At the session we heard short scientific presentations on a variety of topics including metal wear in cervical disc replacements, influence of cup position on polyethylene wear, local effects of ceramic debris, kinesiotaping, adductor canal blocks, and more. In addition we had a longer talk on the science behind blast-related fractures from Professor Jon Clasper, a British military Orthopaedic surgeon. In addition, there was a small room of posters to peruse.
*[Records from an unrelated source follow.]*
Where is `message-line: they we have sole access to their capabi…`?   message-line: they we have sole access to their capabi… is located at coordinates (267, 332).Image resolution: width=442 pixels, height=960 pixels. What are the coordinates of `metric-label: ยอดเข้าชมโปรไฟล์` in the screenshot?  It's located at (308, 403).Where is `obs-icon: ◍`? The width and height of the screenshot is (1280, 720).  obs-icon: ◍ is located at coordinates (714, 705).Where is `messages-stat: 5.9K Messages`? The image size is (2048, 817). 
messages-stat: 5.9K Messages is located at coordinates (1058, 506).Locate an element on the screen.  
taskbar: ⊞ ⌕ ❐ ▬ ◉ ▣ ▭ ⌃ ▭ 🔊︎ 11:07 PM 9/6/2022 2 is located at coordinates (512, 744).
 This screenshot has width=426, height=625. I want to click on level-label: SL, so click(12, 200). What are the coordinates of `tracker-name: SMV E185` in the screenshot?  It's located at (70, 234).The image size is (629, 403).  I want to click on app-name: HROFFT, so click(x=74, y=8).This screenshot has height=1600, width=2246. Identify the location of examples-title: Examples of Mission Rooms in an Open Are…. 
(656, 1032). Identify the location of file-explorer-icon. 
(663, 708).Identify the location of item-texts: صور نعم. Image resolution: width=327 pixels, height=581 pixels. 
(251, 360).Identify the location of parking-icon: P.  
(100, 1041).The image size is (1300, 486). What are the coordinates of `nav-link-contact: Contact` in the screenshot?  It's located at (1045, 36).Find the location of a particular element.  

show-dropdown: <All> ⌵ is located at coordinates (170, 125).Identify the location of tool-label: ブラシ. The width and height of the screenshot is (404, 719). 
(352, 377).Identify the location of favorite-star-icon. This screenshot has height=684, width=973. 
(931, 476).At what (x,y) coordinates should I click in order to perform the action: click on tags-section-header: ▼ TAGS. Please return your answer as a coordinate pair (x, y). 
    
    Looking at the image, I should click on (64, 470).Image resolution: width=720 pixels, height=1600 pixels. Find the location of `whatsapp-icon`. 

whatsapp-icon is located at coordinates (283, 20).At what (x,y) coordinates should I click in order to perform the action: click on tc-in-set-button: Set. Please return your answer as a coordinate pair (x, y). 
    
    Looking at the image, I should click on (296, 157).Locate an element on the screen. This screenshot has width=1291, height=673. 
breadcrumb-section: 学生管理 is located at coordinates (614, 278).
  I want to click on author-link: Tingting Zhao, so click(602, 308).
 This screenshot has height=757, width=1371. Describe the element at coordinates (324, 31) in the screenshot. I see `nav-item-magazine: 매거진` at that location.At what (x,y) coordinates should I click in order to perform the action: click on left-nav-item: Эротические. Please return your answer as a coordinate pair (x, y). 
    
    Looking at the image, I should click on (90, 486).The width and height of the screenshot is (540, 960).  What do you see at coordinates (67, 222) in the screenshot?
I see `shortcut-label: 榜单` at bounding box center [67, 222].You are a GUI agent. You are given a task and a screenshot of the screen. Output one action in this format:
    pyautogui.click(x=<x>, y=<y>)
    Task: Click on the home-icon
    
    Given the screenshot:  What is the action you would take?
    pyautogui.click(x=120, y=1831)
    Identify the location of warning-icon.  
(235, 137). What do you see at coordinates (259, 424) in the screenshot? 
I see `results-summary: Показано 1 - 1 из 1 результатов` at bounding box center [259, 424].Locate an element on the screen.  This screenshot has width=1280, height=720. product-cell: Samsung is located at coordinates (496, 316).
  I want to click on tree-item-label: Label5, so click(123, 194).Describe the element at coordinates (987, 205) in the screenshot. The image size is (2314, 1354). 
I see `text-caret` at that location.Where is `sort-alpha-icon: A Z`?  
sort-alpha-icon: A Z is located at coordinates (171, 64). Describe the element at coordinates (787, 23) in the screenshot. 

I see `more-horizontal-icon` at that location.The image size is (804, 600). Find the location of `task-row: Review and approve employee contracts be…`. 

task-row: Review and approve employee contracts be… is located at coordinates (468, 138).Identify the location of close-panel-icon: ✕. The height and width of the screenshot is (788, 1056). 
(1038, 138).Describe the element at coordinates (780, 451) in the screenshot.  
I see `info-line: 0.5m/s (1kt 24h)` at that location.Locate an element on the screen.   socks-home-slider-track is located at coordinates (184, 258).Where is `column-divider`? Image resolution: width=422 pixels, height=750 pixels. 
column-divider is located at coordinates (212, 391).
After the morning session we had a break for lunch where we chatted with Mark Wilkinson from the University of Sheffield about his role in the larger Orthopaedic Research Society and the challenge they have faced getting active participation from clinicians. He genuinely seemed interested in our opinions about how to generate more active participation in the ORS.
Following lunch we stopped by the Hunterian Art Museum at the University to see their current special exhibit: Skeletons! This exhibit displayed the skeletons of eight humans found buried in various places around the United Kingdom and go as far back as 3000 years ago. The skeletons were all carefully laid out in individual glass displays, and a small placard at each one pointed out interesting pathological features of each skeleton. The placards also included the assumed gender, approximate age at death, and sometimes even a cause of death. One skeleton showed a healed left tibia fracture and a severely arthritic right hip.
From the museum we headed back to our hotel for a few hours of downtime before dinner. I took the opportunity to go for a run and ended up following a path along the river Kelvin through Glasgow’s West End. The light drizzle that seemed to never leave Glasgow helped keep me cool during the run.
Dinner was at a local Thai restaurant and included a brief presentation about some newer surgical plates. Many registrars and consultants were there and Sanjeev Patil joined us again as well. It was a wonderful time and a great end to our time in Glasgow. The evening ended with hugs from Dominic and Sanjeev, and instructions on how and when to be at Glasgow airport next morning.
Michael and I chatted briefly over a glass of scotch back at the hotel. We agreed that our hosts in Glasgow not only showed tremendous kindness, generosity, and hospitality, but also humbly demonstrated for us how we should be treating each other: as hosts to our guests, as doctors to our patients, and as people to each other.